A California judge ordered Operating Engineers Local 3 to stop trying to FOIA employee emails, which it’s doing because it suspects management is involved in decertification efforts, which would be illegal.
The #LaborStrong2021 coalition of five large politically active progressive-ish unions in NYC (NYSNA, 32BJ, Hotel Trades Council, CWA District 1, and DC37) has endorsed, among many others, two (Caban and Aviles) of six NYC DSA candidates for City Council (and didn’t endorse against any NYC DSA candidates), which is especially fun in the case of HTC because it wasn’t so long ago that HTC was secretly taping DSA meetings.
The Roofers Local 88 pension plan has applied to the Treasury Department for benefit cuts. It’s not clear to me how many pensions this would affect.

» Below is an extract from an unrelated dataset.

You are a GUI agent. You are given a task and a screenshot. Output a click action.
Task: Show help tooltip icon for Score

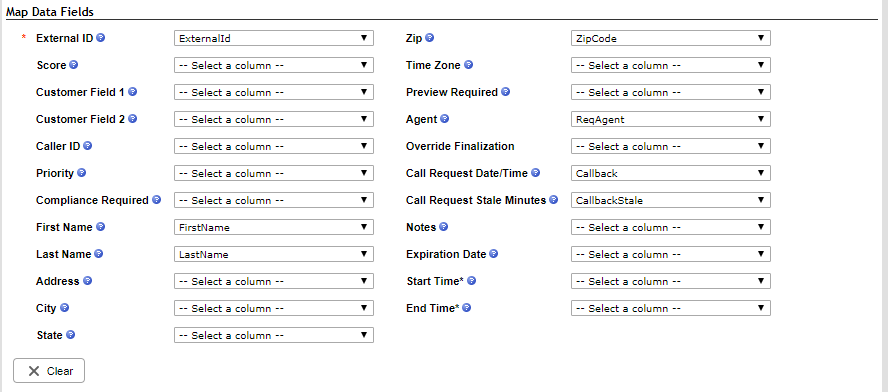pos(73,65)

The Bureau of Labor Statistics has released their 2020 numbers, and labor nerds are in a feeding frenzy. Some highlights: there are 321,000 fewer union members than last year, but union density is actually up, to 10.8 percent, just because of the sheer amount of job loss in the economy at large. Seems like a pretty Pyrrhic victory. By my own napkin scratchings, hospitality, manufacturing, and construction union job loss make up 80% of the private sector union job loss. We all knew it, but hospitality is bleak indeed, with 58% of its union jobs zapped into thin air. Manufacturing is almost comparable by sheer number of jobs, but not as a percentage of that industry.